■ Selected extract ■
◆ ◆ ◆ ◆

Center for American Progress

NEW MEMOS: Public Support and Progressive Policies Addressing Work-Life Conflicts
Press Release

NEW MEMOS: Public Support and Progressive Policies Addressing Work-Life Conflicts

WASHINGTON, D.C.—The Obama administration this week is hosting a Forum on Workplace Flexibility at the White House, where the president and first lady will sit down with leaders from business communities large and small, with workers, and with public policy experts to discuss the challenges Americans face in balancing the demands of workplace and family obligations. The forum builds on the administration’s understanding that addressing work-family conflict is a crucial component of its commitment to supporting middle-class families.

Today the Center for American Progress released two memos that advance progressive policy solutions to help alleviate the work-family conflicts that millions of families are facing in this country, and outline the widespread support that an agenda for addressing these conflicts has among the public.

Resolving Work-Life Conflicts

Progressives Have Answers

By Heather Boushey, Joan C. Williams | March 29, 2010

Download the full memo (pdf)

In one of his first acts in office, President Barack Obama appointed Vice President Joe Biden to chair the Middle Class Task Force to ensure that the “economic challenges facing [t]he American middle class always remain front and center in the work of the administration.” More than a year later, in these tough economic times, focusing on "the importance of creating workplace practices that allow America’s working men and women to meet the demands of their jobs without sacrificing the needs of their families" (as stated by the White House) could not be more important.

Acknowledging and addressing work-family conflict is an effective way for progressives to address the economic anxieties of the broad middle class in America pragmatically and effectively. These work-life conflicts often leave Americans in the impossible position of having to choose between supporting their families or caring for them. Employers, too, face difficult decisions—ones that based on today’s workplace rules are often counterproductive to their companies’ bottom lines and to stronger jobs growth.

It’s Time for Policies to Match Modern Family Needs

New Polling Data Shows Widespread Support for an Agenda to Address Work-Family Conflict

By Heather Boushey | March 29, 2010

Download the full memo (pdf)

Men and women have a strong appetite for businesses and the government to implement policies to address work-family conflict. And it’s not only progressives who want change. These issues have strong resonance across a wide range of demographic groups. People agree across ideology, class, and family type that government and businesses need to do more to adapt to the new ways we work and live. This includes increased access to workplace flexibility, more funding for child care, and paid family and medical leave…

This new poll data shows that policies to address work-family conflict carry out the message quite well and resonate with the American public. Families have for too long struggled to make their jobs fit their family life as the institutions around them continue to assume that the typical worker has a stay-at-home spouse and that the typical caregiver has a full-time breadwinner for income support. The public is hungry for change.

◆ ◆ ◆ ◆

■ The data ■
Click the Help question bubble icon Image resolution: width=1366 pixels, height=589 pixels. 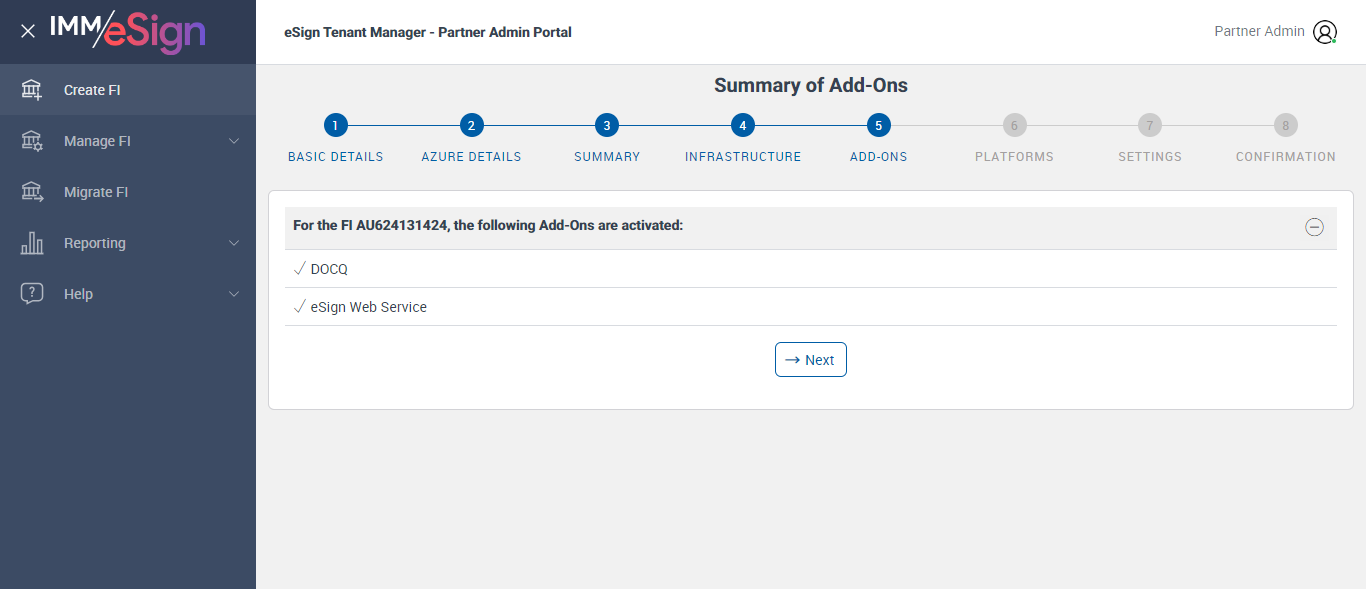tap(32, 294)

◆ ◆ ◆ ◆

■ Directions ■
1) Please copy the work-life conflicts press release word for word, everything from "Today the Center" down to "among the public.".
2) According to the work-life conflicts press release, whom did President Obama appoint to chair the Middle Class Task Force?

■ Activity answers ■
1)
Today the Center for American Progress released two memos that advance progressive policy solutions to help alleviate the work-family conflicts that millions of families are facing in this country, and outline the widespread support that an agenda for addressing these conflicts has among the public.

2) Vice President Joe Biden.